Assignment —
Below are records; transcribe each one exactly.

Data to examine —

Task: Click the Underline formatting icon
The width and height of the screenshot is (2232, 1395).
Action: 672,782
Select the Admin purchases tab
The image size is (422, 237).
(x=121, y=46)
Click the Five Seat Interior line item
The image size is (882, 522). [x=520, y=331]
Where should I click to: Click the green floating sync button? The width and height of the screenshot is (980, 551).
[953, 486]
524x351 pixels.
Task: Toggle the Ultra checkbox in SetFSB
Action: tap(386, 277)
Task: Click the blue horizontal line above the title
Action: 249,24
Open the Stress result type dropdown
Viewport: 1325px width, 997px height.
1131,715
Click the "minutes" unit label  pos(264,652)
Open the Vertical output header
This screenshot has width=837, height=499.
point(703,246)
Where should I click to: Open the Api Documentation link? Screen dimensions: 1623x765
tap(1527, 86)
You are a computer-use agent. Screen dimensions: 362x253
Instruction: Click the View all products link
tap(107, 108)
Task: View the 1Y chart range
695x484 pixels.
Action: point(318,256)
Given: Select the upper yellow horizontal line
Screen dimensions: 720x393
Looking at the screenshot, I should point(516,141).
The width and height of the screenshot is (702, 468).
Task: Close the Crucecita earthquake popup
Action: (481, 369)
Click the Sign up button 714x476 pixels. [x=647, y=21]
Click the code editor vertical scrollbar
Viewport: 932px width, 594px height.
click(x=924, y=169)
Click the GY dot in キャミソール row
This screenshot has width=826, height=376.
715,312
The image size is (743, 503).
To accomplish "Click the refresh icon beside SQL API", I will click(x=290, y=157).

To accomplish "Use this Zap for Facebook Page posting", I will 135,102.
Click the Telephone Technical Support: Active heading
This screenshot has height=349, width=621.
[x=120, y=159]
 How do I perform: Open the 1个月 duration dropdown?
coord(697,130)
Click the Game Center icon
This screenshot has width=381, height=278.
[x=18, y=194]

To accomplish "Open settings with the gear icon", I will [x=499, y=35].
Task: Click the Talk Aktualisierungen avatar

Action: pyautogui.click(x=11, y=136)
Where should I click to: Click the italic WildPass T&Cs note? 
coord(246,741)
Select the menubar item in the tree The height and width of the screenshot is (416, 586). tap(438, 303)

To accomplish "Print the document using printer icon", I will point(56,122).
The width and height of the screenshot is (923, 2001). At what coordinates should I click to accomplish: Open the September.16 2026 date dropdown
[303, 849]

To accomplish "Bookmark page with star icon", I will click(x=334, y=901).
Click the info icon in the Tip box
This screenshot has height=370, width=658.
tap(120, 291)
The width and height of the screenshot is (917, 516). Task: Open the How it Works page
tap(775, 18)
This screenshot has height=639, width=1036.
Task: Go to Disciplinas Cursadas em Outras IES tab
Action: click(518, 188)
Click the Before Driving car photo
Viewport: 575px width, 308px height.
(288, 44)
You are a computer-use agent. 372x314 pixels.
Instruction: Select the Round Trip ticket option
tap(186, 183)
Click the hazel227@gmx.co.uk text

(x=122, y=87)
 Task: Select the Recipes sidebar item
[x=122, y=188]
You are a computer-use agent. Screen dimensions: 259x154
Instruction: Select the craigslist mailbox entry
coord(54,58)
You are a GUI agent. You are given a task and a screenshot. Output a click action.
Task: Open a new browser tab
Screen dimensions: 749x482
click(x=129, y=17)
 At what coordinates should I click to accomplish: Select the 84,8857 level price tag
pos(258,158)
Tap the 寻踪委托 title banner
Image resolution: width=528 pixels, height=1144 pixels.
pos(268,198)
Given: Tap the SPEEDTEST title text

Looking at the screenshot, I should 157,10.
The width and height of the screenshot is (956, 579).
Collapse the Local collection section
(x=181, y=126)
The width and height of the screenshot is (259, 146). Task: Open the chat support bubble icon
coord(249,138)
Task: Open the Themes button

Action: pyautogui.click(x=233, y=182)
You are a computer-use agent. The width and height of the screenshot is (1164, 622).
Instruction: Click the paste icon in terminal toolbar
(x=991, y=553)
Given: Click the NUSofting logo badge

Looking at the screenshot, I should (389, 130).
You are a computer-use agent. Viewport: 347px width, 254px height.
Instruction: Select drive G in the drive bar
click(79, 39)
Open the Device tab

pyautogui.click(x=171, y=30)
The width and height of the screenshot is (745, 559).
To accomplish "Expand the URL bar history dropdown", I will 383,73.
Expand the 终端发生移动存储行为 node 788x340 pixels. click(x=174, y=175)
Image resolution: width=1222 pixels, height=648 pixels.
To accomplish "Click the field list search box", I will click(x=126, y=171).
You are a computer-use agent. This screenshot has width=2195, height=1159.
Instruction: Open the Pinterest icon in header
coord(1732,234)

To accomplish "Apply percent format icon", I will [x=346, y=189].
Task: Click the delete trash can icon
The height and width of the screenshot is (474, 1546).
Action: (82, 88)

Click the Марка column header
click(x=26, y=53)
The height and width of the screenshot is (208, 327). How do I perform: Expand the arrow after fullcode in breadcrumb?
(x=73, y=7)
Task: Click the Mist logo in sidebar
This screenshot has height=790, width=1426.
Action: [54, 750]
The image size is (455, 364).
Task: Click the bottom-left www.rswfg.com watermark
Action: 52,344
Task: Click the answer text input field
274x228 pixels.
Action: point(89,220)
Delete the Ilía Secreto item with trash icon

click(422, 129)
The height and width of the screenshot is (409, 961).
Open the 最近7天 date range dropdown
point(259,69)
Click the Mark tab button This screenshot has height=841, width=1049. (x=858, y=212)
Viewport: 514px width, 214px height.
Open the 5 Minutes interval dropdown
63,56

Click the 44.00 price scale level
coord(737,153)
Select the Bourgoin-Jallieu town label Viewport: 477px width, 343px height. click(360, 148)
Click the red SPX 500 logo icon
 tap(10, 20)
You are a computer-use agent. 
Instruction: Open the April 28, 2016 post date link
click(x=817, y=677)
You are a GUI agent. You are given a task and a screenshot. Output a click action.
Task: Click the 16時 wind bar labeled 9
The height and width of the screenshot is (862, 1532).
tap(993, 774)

Solution for this exercise —
Task: Click the Underline formatting icon
The width and height of the screenshot is (2232, 1395).
Action: 672,782
Select the Admin purchases tab
The image size is (422, 237).
(x=121, y=46)
Click the Five Seat Interior line item
The image size is (882, 522). [x=520, y=331]
Where should I click to: Click the green floating sync button? The width and height of the screenshot is (980, 551).
[953, 486]
524x351 pixels.
Task: Toggle the Ultra checkbox in SetFSB
Action: tap(386, 277)
Task: Click the blue horizontal line above the title
Action: 249,24
Open the Stress result type dropdown
Viewport: 1325px width, 997px height.
1131,715
Click the "minutes" unit label  pos(264,652)
Open the Vertical output header
This screenshot has width=837, height=499.
point(703,246)
Where should I click to: Open the Api Documentation link? Screen dimensions: 1623x765
tap(1527, 86)
You are a computer-use agent. Screen dimensions: 362x253
Instruction: Click the View all products link
tap(107, 108)
Task: View the 1Y chart range
695x484 pixels.
Action: point(318,256)
Given: Select the upper yellow horizontal line
Screen dimensions: 720x393
Looking at the screenshot, I should point(516,141).
The width and height of the screenshot is (702, 468).
Task: Close the Crucecita earthquake popup
Action: (481, 369)
Click the Sign up button 714x476 pixels. [x=647, y=21]
Click the code editor vertical scrollbar
Viewport: 932px width, 594px height.
click(x=924, y=169)
Click the GY dot in キャミソール row
This screenshot has width=826, height=376.
715,312
The image size is (743, 503).
To accomplish "Click the refresh icon beside SQL API", I will click(x=290, y=157).

To accomplish "Use this Zap for Facebook Page posting", I will 135,102.
Click the Telephone Technical Support: Active heading
This screenshot has height=349, width=621.
[x=120, y=159]
 How do I perform: Open the 1个月 duration dropdown?
coord(697,130)
Click the Game Center icon
This screenshot has width=381, height=278.
[x=18, y=194]

To accomplish "Open settings with the gear icon", I will [x=499, y=35].
Task: Click the Talk Aktualisierungen avatar

Action: pyautogui.click(x=11, y=136)
Where should I click to: Click the italic WildPass T&Cs note? 
coord(246,741)
Select the menubar item in the tree The height and width of the screenshot is (416, 586). tap(438, 303)

To accomplish "Print the document using printer icon", I will point(56,122).
The width and height of the screenshot is (923, 2001). At what coordinates should I click to accomplish: Open the September.16 2026 date dropdown
[303, 849]

To accomplish "Bookmark page with star icon", I will click(x=334, y=901).
Click the info icon in the Tip box
This screenshot has height=370, width=658.
tap(120, 291)
The width and height of the screenshot is (917, 516). Task: Open the How it Works page
tap(775, 18)
This screenshot has height=639, width=1036.
Task: Go to Disciplinas Cursadas em Outras IES tab
Action: click(518, 188)
Click the Before Driving car photo
Viewport: 575px width, 308px height.
(288, 44)
You are a computer-use agent. 372x314 pixels.
Instruction: Select the Round Trip ticket option
tap(186, 183)
Click the hazel227@gmx.co.uk text

(x=122, y=87)
 Task: Select the Recipes sidebar item
[x=122, y=188]
You are a computer-use agent. Screen dimensions: 259x154
Instruction: Select the craigslist mailbox entry
coord(54,58)
You are a GUI agent. You are given a task and a screenshot. Output a click action.
Task: Open a new browser tab
Screen dimensions: 749x482
click(x=129, y=17)
 At what coordinates should I click to accomplish: Select the 84,8857 level price tag
pos(258,158)
Tap the 寻踪委托 title banner
Image resolution: width=528 pixels, height=1144 pixels.
pos(268,198)
Given: Tap the SPEEDTEST title text

Looking at the screenshot, I should 157,10.
The width and height of the screenshot is (956, 579).
Collapse the Local collection section
(x=181, y=126)
The width and height of the screenshot is (259, 146). Task: Open the chat support bubble icon
coord(249,138)
Task: Open the Themes button

Action: pyautogui.click(x=233, y=182)
You are a computer-use agent. The width and height of the screenshot is (1164, 622).
Instruction: Click the paste icon in terminal toolbar
(x=991, y=553)
Given: Click the NUSofting logo badge

Looking at the screenshot, I should (389, 130).
You are a computer-use agent. Viewport: 347px width, 254px height.
Instruction: Select drive G in the drive bar
click(79, 39)
Open the Device tab

pyautogui.click(x=171, y=30)
The width and height of the screenshot is (745, 559).
To accomplish "Expand the URL bar history dropdown", I will 383,73.
Expand the 终端发生移动存储行为 node 788x340 pixels. click(x=174, y=175)
Image resolution: width=1222 pixels, height=648 pixels.
To accomplish "Click the field list search box", I will click(x=126, y=171).
You are a computer-use agent. This screenshot has width=2195, height=1159.
Instruction: Open the Pinterest icon in header
coord(1732,234)

To accomplish "Apply percent format icon", I will [x=346, y=189].
Task: Click the delete trash can icon
The height and width of the screenshot is (474, 1546).
Action: (82, 88)

Click the Марка column header
click(x=26, y=53)
The height and width of the screenshot is (208, 327). How do I perform: Expand the arrow after fullcode in breadcrumb?
(x=73, y=7)
Task: Click the Mist logo in sidebar
This screenshot has height=790, width=1426.
Action: [54, 750]
The image size is (455, 364).
Task: Click the bottom-left www.rswfg.com watermark
Action: 52,344
Task: Click the answer text input field
274x228 pixels.
Action: point(89,220)
Delete the Ilía Secreto item with trash icon

click(422, 129)
The height and width of the screenshot is (409, 961).
Open the 最近7天 date range dropdown
point(259,69)
Click the Mark tab button This screenshot has height=841, width=1049. (x=858, y=212)
Viewport: 514px width, 214px height.
Open the 5 Minutes interval dropdown
63,56

Click the 44.00 price scale level
coord(737,153)
Select the Bourgoin-Jallieu town label Viewport: 477px width, 343px height. click(360, 148)
Click the red SPX 500 logo icon
 tap(10, 20)
You are a computer-use agent. 
Instruction: Open the April 28, 2016 post date link
click(x=817, y=677)
You are a GUI agent. You are given a task and a screenshot. Output a click action.
Task: Click the 16時 wind bar labeled 9
The height and width of the screenshot is (862, 1532).
tap(993, 774)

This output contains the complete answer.